### Instructions to follow
Output the listing from its first line through the line containing "Guddan Tumse Na Ho Payega (43, 232)" as a Markdown table with a column named No. for the row number and a column named Entry for the line, leaving out any blank lines.

### Exercise materials
.....
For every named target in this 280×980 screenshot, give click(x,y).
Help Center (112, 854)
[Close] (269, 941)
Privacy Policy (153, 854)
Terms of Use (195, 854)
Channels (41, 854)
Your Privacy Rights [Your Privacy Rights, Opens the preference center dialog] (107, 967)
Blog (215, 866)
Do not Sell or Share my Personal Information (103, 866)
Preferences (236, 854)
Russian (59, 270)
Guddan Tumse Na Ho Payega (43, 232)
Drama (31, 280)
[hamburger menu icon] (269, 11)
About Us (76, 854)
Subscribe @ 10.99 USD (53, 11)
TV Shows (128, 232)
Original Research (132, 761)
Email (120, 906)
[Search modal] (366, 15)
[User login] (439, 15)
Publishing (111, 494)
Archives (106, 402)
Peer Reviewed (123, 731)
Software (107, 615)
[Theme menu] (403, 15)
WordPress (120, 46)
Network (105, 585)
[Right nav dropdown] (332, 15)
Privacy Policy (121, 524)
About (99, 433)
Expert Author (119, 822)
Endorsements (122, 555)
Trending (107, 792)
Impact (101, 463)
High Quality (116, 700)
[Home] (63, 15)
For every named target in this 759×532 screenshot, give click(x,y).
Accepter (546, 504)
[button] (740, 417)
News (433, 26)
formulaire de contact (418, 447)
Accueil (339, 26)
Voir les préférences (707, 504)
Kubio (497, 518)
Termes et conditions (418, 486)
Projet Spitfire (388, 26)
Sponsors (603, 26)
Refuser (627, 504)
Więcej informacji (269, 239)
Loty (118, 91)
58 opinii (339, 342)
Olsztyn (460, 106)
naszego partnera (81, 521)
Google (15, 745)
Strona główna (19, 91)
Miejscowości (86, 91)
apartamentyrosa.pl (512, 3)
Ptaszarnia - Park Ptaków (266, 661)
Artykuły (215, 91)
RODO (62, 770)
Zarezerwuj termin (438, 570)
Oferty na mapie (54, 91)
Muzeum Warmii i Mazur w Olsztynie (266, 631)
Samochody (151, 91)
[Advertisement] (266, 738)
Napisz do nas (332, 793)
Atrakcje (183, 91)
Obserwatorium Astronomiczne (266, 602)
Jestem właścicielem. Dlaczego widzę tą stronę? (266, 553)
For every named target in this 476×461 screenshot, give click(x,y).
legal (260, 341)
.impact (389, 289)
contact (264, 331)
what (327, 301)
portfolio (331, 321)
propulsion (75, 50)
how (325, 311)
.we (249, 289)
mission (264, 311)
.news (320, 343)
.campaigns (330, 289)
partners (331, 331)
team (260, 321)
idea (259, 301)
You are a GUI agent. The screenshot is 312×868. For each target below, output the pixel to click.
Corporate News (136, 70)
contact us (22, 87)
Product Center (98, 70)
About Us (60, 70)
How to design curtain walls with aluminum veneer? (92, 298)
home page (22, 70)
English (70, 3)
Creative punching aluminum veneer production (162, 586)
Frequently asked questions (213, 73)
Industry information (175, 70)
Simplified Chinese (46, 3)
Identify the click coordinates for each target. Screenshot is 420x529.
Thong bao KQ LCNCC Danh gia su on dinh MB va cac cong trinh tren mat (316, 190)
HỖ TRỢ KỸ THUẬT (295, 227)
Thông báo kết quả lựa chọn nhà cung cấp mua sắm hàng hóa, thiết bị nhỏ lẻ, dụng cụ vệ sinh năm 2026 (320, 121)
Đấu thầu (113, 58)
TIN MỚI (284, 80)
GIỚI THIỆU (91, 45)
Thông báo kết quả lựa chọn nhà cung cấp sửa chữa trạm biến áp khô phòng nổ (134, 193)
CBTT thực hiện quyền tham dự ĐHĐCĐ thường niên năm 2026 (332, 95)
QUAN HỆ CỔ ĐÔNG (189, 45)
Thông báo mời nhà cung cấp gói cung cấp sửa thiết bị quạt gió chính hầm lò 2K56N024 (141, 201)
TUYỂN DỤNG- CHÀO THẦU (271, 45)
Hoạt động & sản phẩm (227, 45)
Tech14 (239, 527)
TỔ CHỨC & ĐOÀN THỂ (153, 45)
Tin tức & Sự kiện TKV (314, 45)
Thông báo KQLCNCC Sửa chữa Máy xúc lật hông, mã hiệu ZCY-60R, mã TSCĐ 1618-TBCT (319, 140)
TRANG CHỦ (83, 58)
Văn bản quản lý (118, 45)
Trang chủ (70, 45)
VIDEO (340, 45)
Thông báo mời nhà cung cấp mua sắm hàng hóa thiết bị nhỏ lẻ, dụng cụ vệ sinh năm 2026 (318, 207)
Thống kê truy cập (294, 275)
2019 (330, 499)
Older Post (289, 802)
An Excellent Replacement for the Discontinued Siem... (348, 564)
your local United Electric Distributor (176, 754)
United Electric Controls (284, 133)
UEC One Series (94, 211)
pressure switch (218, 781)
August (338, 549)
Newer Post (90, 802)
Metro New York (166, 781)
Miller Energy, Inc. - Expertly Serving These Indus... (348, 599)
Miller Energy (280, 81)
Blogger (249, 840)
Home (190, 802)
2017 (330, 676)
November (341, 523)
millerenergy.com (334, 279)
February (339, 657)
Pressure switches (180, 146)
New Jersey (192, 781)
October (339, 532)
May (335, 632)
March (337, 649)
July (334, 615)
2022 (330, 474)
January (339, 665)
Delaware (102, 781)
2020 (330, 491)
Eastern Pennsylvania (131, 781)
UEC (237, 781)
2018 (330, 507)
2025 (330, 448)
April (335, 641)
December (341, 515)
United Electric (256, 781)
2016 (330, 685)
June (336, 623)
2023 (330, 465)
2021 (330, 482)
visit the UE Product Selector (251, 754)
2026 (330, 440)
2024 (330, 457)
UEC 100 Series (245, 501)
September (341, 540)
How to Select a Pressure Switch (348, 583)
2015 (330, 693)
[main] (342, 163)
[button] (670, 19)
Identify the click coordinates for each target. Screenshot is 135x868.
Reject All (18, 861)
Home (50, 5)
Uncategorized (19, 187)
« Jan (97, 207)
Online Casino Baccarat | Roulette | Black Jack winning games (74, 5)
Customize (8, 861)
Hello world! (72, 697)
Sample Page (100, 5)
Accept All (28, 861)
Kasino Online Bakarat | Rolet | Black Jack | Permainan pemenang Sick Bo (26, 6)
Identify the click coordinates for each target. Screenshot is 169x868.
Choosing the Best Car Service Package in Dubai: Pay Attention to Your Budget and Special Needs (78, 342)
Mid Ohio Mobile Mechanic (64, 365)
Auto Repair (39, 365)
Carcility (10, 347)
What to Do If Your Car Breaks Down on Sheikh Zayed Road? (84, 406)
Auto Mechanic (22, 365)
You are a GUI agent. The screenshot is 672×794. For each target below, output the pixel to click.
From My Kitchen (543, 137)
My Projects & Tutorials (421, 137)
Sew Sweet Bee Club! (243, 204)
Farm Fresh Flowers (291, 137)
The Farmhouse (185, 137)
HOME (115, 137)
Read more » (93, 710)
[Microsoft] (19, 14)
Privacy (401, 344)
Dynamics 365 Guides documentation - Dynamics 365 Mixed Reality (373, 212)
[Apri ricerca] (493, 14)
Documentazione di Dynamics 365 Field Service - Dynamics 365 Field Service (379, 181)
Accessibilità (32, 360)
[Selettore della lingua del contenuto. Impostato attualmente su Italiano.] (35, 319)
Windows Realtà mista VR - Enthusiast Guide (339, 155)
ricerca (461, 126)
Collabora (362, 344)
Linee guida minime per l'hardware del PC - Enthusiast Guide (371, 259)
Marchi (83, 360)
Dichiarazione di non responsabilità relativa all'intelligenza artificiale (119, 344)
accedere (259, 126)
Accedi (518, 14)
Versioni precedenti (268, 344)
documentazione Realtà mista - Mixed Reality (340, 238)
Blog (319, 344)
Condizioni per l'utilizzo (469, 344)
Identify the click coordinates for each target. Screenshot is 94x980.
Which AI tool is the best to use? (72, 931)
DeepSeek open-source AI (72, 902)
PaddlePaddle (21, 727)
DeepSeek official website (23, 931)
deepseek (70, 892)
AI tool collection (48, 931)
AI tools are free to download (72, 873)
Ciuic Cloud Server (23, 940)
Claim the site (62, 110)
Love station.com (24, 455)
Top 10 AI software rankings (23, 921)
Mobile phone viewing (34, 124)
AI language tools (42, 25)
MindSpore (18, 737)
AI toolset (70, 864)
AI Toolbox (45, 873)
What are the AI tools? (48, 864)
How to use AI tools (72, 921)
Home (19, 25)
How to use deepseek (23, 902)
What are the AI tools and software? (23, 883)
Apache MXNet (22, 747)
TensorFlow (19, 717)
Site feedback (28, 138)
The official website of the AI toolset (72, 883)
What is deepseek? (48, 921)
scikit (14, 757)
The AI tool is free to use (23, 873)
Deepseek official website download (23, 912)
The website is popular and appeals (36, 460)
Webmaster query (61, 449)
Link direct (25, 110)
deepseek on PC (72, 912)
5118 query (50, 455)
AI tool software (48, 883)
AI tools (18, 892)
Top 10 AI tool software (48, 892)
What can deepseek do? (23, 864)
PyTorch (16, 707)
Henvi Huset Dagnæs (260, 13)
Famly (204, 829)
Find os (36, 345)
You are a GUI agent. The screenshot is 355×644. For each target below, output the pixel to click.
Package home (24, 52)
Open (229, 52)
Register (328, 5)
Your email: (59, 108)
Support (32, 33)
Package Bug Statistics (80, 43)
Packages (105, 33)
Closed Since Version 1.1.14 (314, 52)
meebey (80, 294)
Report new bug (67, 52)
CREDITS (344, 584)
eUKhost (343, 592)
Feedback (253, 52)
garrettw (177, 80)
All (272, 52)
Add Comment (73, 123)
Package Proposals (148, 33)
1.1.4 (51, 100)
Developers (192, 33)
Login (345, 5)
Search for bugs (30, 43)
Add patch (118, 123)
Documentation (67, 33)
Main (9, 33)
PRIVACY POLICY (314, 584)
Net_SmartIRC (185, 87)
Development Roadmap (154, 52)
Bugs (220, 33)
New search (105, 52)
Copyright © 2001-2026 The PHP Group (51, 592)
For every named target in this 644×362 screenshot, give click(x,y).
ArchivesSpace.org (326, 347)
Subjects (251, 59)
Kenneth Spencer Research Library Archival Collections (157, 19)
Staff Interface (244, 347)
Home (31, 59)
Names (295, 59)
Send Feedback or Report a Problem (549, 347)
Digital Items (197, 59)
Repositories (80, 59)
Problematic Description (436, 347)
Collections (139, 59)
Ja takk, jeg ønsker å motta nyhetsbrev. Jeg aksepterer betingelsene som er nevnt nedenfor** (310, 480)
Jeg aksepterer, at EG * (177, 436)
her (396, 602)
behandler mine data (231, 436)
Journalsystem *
.....
### In response
| No. | Entry |
|---|---|
| 1 | For every named target in this 280×980 screenshot, give click(x,y). |
| 2 | Help Center (112, 854) |
| 3 | [Close] (269, 941) |
| 4 | Privacy Policy (153, 854) |
| 5 | Terms of Use (195, 854) |
| 6 | Channels (41, 854) |
| 7 | Your Privacy Rights [Your Privacy Rights, Opens the preference center dialog] (107, 967) |
| 8 | Blog (215, 866) |
| 9 | Do not Sell or Share my Personal Information (103, 866) |
| 10 | Preferences (236, 854) |
| 11 | Russian (59, 270) |
| 12 | Guddan Tumse Na Ho Payega (43, 232) |